▶ _Task objective_: Take every line in the entries that includes the word "resolution" and copy it.

Segment Start: Data in this exercise

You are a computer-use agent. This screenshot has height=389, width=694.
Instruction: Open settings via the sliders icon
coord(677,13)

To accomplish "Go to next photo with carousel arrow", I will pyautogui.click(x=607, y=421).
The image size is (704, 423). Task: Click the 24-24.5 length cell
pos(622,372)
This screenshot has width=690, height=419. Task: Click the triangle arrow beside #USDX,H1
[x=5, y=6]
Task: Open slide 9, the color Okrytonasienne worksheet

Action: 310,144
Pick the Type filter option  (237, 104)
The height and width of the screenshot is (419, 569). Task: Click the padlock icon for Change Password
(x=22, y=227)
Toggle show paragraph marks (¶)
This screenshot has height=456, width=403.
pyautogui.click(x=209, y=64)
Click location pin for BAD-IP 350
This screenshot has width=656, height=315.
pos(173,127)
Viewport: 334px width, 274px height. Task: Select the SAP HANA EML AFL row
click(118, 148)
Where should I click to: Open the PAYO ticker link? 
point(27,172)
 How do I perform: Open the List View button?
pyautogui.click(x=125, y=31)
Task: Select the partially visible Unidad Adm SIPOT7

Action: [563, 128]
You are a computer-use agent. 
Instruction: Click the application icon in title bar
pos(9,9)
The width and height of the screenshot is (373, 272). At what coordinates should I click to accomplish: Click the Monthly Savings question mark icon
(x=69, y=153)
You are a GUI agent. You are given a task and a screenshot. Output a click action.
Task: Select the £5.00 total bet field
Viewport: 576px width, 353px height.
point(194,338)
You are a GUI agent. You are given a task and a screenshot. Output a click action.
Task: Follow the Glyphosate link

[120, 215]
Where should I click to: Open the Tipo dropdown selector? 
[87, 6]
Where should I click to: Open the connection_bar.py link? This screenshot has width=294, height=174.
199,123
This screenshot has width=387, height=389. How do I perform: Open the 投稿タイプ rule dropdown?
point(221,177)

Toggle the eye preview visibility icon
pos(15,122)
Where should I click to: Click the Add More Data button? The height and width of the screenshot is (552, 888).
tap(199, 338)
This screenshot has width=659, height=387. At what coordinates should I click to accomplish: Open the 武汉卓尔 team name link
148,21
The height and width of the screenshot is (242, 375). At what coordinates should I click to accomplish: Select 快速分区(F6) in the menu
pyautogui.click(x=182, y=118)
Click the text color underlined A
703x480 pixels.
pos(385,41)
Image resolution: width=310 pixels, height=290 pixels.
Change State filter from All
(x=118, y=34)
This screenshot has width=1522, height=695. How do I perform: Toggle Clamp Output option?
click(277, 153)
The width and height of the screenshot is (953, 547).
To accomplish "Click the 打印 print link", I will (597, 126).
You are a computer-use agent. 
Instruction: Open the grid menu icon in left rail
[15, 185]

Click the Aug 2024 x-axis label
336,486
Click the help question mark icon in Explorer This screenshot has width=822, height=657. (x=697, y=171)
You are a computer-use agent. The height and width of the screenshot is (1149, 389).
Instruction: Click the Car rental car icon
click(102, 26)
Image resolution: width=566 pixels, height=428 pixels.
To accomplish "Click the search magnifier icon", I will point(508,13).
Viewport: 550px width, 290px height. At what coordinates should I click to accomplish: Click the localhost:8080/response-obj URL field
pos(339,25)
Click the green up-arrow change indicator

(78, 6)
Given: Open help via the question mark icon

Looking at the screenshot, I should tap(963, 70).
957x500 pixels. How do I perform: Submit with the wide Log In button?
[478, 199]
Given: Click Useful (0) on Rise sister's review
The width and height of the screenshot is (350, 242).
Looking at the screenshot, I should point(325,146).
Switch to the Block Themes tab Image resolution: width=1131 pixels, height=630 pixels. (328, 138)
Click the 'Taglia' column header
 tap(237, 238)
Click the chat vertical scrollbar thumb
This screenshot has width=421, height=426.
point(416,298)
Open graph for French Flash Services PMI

Segment End: Data in this exercise

▶ _The answer_:
Image resolution: width=310 pixels, height=290 pixels.
Image resolution: width=566 pixels, height=428 pixels.
Switch to the Block Themes tab Image resolution: width=1131 pixels, height=630 pixels. (328, 138)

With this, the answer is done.